Collected data
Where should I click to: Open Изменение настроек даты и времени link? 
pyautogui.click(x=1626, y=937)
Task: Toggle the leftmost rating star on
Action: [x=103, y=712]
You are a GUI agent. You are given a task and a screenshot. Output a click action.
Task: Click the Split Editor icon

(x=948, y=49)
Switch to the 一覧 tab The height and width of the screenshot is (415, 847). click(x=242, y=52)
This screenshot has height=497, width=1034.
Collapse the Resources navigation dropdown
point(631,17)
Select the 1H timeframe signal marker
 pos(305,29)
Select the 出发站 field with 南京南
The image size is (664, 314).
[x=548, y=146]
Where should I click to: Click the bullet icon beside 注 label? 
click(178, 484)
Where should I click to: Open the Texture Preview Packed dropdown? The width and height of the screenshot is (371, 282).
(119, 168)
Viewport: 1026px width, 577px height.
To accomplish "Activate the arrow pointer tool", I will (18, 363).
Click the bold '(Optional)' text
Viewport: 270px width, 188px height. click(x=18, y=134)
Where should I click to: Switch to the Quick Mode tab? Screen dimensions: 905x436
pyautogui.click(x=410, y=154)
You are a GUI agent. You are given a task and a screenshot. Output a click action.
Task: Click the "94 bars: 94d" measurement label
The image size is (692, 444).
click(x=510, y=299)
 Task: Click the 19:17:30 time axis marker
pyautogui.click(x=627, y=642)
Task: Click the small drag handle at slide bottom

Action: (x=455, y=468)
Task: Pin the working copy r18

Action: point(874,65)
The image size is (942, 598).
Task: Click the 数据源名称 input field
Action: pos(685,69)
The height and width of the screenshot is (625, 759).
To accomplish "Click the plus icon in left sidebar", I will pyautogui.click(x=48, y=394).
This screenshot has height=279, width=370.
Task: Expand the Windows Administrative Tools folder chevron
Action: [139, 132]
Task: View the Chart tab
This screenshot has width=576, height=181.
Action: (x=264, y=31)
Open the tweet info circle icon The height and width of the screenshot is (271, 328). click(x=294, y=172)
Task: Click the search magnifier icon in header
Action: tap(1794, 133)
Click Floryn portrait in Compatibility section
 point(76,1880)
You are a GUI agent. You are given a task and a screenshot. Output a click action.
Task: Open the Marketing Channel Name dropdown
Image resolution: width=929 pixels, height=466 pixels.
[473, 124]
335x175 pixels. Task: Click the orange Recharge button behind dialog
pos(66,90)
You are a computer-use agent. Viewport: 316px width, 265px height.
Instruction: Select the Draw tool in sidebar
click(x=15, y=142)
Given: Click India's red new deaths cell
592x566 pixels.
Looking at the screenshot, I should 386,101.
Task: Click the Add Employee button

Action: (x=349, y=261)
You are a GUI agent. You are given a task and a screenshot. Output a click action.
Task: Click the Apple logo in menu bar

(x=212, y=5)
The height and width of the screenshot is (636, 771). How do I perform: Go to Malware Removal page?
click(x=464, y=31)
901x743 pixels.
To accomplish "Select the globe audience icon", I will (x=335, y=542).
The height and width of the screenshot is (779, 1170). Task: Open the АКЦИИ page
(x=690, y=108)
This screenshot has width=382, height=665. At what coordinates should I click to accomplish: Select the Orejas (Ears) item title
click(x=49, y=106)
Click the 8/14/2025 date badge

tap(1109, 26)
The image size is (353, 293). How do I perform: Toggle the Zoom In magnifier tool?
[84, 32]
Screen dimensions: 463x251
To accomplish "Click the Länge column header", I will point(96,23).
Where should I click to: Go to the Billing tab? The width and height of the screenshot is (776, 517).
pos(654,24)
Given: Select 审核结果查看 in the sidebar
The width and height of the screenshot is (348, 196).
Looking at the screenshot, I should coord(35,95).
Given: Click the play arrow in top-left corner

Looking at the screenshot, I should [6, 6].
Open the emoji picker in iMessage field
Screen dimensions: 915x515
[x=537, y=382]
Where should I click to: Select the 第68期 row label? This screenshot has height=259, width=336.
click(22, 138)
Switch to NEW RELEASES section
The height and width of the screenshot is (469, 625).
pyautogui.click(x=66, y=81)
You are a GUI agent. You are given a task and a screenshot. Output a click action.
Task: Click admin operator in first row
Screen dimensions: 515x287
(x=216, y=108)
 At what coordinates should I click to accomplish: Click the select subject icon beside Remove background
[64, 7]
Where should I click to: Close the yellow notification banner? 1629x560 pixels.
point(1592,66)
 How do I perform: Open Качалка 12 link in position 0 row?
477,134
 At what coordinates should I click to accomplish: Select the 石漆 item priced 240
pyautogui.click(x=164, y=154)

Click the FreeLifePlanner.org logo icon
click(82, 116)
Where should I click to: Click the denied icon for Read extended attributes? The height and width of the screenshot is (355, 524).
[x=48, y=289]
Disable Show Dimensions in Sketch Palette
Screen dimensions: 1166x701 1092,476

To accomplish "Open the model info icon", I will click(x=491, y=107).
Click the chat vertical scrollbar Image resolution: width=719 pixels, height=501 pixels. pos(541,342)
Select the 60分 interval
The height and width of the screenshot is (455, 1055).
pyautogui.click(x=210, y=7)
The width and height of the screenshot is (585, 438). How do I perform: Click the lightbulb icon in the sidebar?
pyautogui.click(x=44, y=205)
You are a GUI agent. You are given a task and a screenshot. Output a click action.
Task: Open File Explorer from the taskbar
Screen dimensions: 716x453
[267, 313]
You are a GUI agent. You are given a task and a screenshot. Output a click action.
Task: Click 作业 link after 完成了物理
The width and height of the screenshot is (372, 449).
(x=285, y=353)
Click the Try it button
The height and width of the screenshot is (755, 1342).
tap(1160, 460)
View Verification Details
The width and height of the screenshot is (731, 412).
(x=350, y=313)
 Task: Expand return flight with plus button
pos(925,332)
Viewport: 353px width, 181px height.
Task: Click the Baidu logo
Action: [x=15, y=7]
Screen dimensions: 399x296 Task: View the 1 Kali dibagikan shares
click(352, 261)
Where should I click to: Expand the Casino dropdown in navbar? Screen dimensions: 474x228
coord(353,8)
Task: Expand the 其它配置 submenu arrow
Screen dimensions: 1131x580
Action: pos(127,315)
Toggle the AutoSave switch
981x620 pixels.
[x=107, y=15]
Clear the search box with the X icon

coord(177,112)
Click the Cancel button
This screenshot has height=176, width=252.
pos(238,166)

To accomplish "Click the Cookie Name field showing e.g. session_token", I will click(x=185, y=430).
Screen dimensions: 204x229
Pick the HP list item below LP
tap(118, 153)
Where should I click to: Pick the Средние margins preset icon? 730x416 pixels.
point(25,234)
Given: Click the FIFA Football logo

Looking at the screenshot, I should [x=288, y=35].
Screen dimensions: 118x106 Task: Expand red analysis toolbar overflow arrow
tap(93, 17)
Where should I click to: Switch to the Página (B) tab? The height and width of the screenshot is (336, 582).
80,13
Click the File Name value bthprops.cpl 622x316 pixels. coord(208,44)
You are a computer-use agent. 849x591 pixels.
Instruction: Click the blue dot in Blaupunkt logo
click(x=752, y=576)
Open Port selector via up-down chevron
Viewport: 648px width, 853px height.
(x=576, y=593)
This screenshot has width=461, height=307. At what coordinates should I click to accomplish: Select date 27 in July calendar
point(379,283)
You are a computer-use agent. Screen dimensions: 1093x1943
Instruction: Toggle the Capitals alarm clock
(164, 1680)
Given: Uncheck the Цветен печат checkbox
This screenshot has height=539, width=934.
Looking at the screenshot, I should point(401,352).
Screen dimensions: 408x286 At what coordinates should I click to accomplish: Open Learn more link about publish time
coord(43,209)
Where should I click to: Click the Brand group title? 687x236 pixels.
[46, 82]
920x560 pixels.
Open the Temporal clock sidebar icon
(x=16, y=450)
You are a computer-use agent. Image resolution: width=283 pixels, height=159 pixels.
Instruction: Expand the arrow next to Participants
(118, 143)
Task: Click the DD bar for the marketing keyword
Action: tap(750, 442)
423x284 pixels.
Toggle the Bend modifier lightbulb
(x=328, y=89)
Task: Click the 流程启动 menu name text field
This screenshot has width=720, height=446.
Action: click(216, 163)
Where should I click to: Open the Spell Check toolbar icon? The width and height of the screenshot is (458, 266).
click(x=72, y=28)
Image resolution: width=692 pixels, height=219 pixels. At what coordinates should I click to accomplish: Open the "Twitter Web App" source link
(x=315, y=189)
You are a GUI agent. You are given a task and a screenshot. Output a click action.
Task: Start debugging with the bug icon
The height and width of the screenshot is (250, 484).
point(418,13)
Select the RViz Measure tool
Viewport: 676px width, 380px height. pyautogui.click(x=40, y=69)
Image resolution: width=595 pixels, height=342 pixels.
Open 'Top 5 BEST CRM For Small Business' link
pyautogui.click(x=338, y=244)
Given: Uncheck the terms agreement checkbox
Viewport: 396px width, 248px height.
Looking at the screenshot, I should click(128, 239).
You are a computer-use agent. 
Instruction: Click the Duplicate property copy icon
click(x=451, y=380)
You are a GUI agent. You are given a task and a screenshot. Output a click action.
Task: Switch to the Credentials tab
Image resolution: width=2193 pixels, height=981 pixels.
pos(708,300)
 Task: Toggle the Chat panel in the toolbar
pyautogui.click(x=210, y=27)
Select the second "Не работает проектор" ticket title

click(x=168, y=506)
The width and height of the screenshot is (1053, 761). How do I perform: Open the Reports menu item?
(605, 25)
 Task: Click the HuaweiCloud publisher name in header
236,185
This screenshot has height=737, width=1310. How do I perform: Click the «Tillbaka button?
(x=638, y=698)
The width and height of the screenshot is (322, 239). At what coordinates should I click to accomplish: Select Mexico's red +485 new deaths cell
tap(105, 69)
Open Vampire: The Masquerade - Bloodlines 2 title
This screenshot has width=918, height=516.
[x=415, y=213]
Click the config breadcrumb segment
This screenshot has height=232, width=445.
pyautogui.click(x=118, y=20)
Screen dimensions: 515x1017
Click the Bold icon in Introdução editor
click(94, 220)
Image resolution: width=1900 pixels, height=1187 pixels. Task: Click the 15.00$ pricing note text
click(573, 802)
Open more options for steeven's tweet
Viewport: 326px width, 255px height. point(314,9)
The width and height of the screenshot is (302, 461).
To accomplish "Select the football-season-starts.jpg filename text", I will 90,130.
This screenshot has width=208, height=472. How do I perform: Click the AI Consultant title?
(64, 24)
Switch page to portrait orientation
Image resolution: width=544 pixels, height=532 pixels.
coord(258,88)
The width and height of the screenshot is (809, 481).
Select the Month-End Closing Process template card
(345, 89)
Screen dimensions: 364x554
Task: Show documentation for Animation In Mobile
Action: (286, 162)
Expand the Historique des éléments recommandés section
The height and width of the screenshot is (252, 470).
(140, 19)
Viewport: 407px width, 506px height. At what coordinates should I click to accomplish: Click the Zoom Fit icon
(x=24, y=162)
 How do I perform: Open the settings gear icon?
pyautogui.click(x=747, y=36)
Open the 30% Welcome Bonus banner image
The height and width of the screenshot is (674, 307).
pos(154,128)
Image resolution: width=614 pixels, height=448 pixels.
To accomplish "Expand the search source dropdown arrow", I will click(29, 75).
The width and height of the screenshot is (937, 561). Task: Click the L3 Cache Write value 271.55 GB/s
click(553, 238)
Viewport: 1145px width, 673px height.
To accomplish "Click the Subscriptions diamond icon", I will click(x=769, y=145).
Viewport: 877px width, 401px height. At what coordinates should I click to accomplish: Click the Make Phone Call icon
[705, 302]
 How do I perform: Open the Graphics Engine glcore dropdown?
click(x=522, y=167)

**PROBLEM:** Using the data above, print exactly the lines from the line that contains "The height and width of the screenshot is (455, 1055)." through the line that contains "Task: Open File Explorer from the taskbar", with both included.

**ANSWER:**
The height and width of the screenshot is (455, 1055).
pyautogui.click(x=210, y=7)
The width and height of the screenshot is (585, 438). How do I perform: Click the lightbulb icon in the sidebar?
pyautogui.click(x=44, y=205)
You are a GUI agent. You are given a task and a screenshot. Output a click action.
Task: Open File Explorer from the taskbar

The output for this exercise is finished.